En voici la quatrième de couverture :

« Afin de retrouver son collègue, Max Clair, et la femme de ce dernier, Suzanne, qui fut sa maîtresse, le Dr Edward Sanders, directeur adjoint d’une léproserie, se rend à Mont Royal, au Cameroun. À peine arrivé, il constate que la forêt qui borde la ville est entourée d’une aura de mystère. En outre, d’étranges objets de cristal sont vendus discrètement sur la place du marché. Quel est le lien entre ces bibelots, la forêt et la sombre lumière qui en émane ? »
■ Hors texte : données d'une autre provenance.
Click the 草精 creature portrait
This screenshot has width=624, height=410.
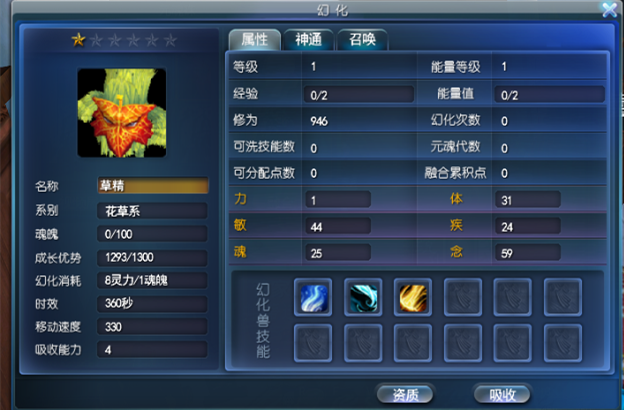tap(122, 113)
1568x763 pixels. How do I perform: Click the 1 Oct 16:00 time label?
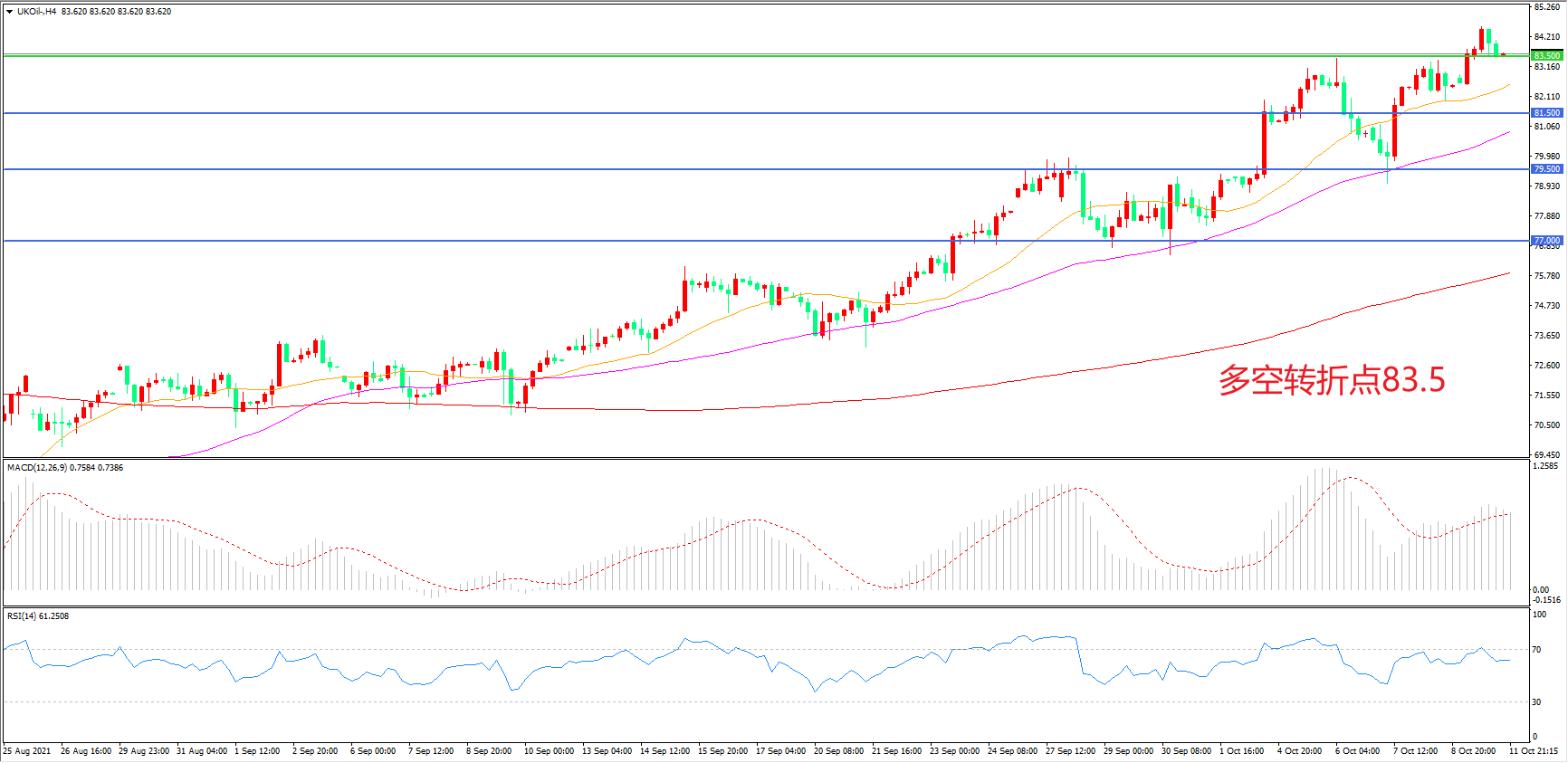tap(1241, 751)
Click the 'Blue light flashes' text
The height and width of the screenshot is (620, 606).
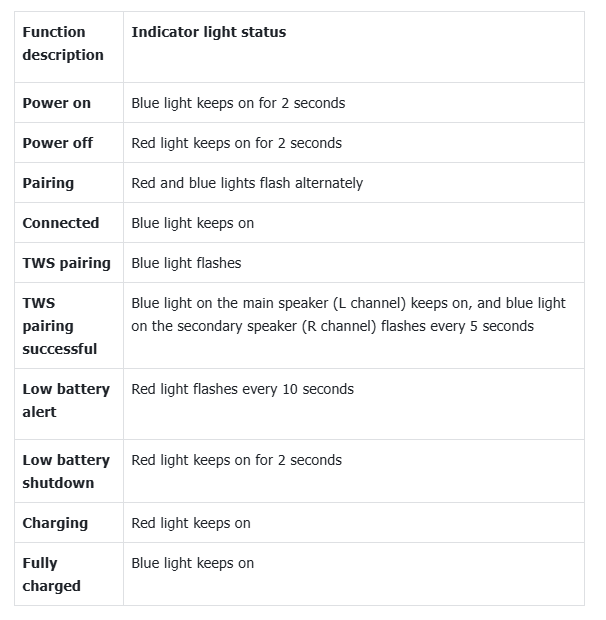tap(186, 263)
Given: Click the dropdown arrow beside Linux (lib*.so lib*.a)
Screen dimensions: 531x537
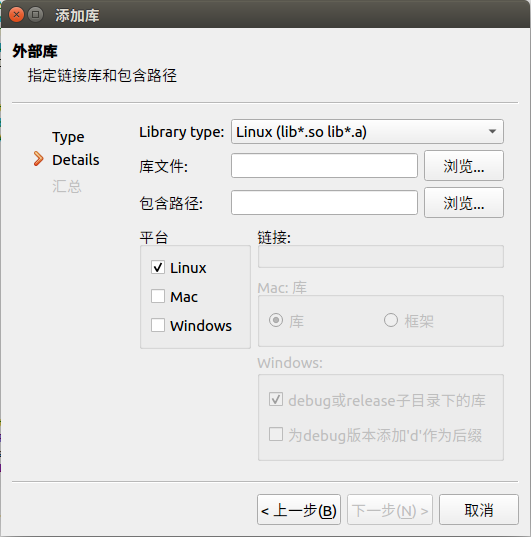Looking at the screenshot, I should [x=492, y=132].
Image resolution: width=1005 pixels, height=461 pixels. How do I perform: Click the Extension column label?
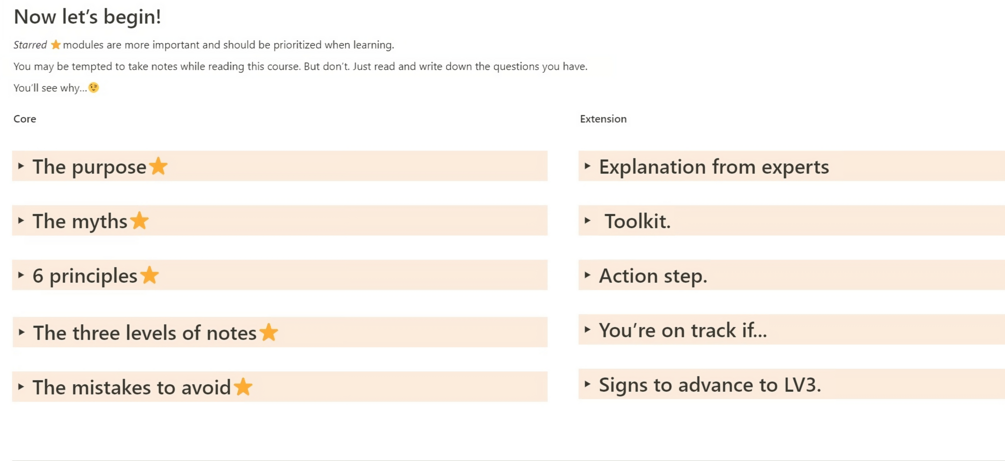(x=603, y=119)
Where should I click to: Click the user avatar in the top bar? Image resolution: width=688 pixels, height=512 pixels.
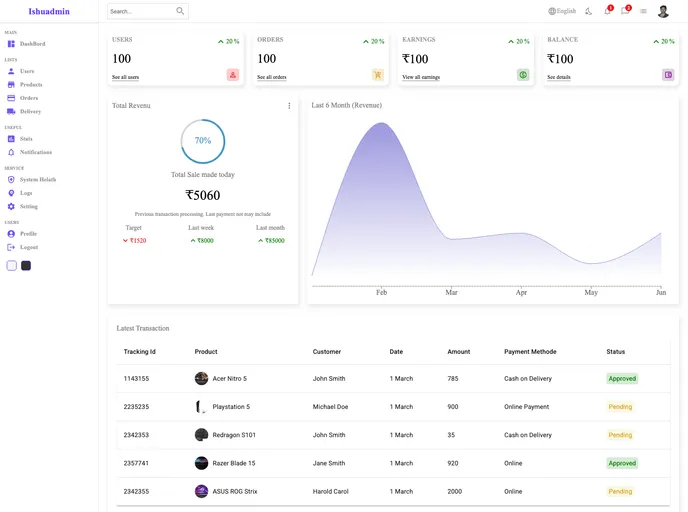tap(663, 11)
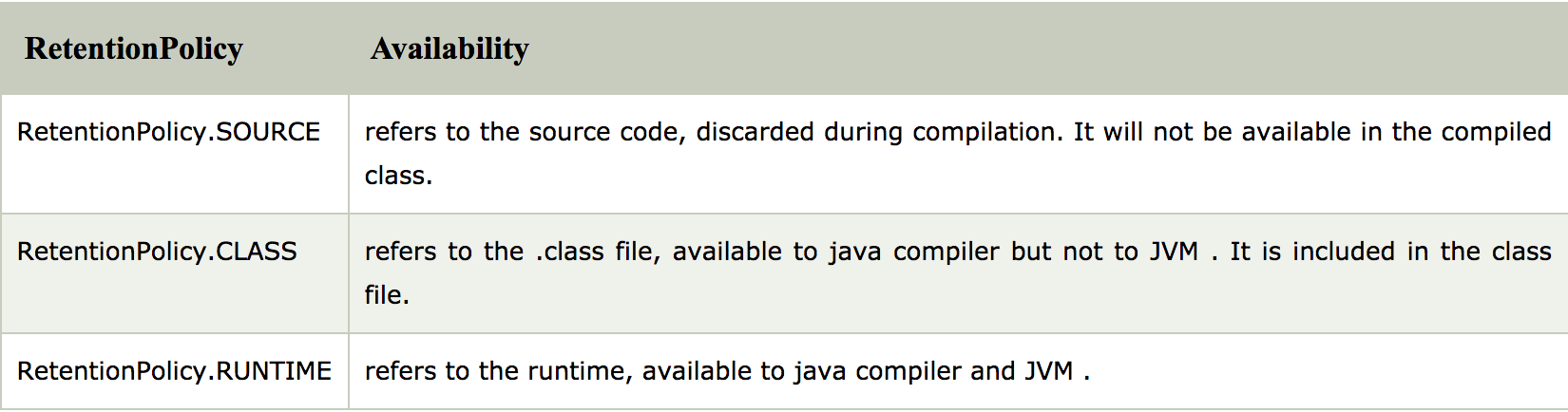The width and height of the screenshot is (1568, 412).
Task: Select the RetentionPolicy.CLASS cell
Action: [175, 273]
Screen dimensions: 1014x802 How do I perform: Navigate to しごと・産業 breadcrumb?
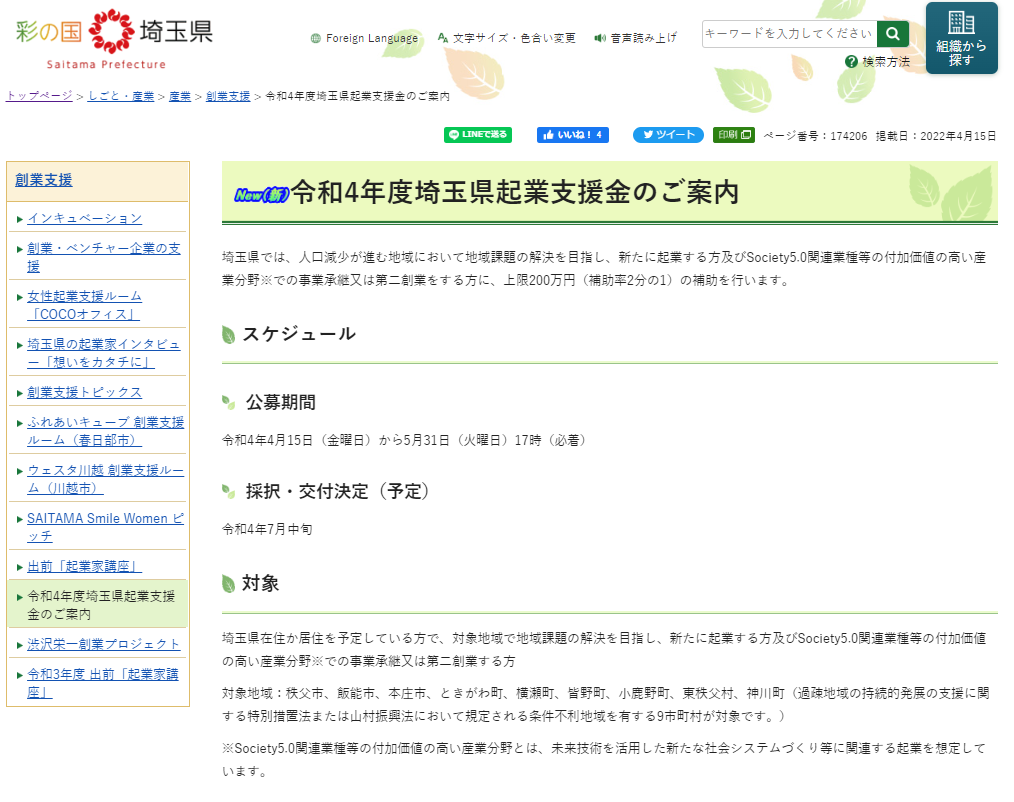tap(121, 96)
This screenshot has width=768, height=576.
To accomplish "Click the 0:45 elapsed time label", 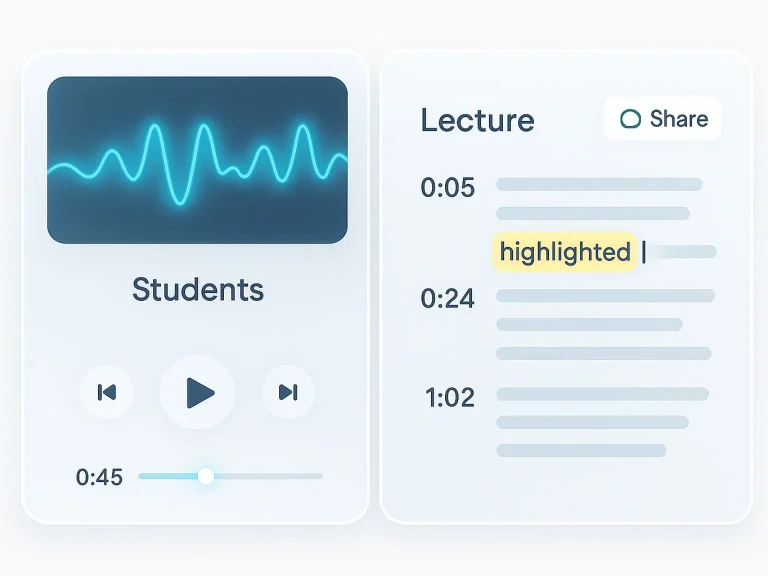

Dans mon analyse du roman, je traiterai de la manière dont J. G. Ballard décrit une apocalypse sous le signe de la Weird Fiction.

L’Analyse


Une forêt fascinante et cristalline


Dans La Forêt de cristal, J. G. Ballard décrit des forêts (oui oui) qui se cristallisent (hé oui), supposément à cause d’événements cosmiques liés à l’émergence « doubles galaxies », qui provoqueraient une altération du temps et de la matière et provoqueraient une métamorphose de la matière. Là où Le Monde englouti et Sécheresse mettent en scène des apocalypses vraisemblables (et à ce titre, qui font violemment écho à l’actualité) aux conséquences fatales pour l’humanité, avec une montée des eaux et un réchauffement climatique violent pour l’un et l’interruption du cycle de l’eau et l’impossibilité de l’agriculture, La Forêt de cristal dépeint une situation marquée par son étrangeté, qui intrigue l’humanité, mais ne met pas immédiatement sa civilisation en péril. Les autorités censurent les informations sur les zones touchées par le phénomène de cristallisation, et les populations qui s’en trouvent proches sont évacuées, ce qui témoigne tout de même de l’inquiétude qu’elles suscitent et leur dangerosité. On remarque par ailleurs que de la même manière que pour Le Monde englouti, les causes du phénomène sont externes à l’humanité, contrairement à Sécheresse qui montre les conséquences directes de la pollution industrielle dans les océans. L’externalisation de la cause de la cristallisation tend aussi à montrer que l’espèce humaine n’a pas véritablement de prise sur les événements qui peuvent la frapper.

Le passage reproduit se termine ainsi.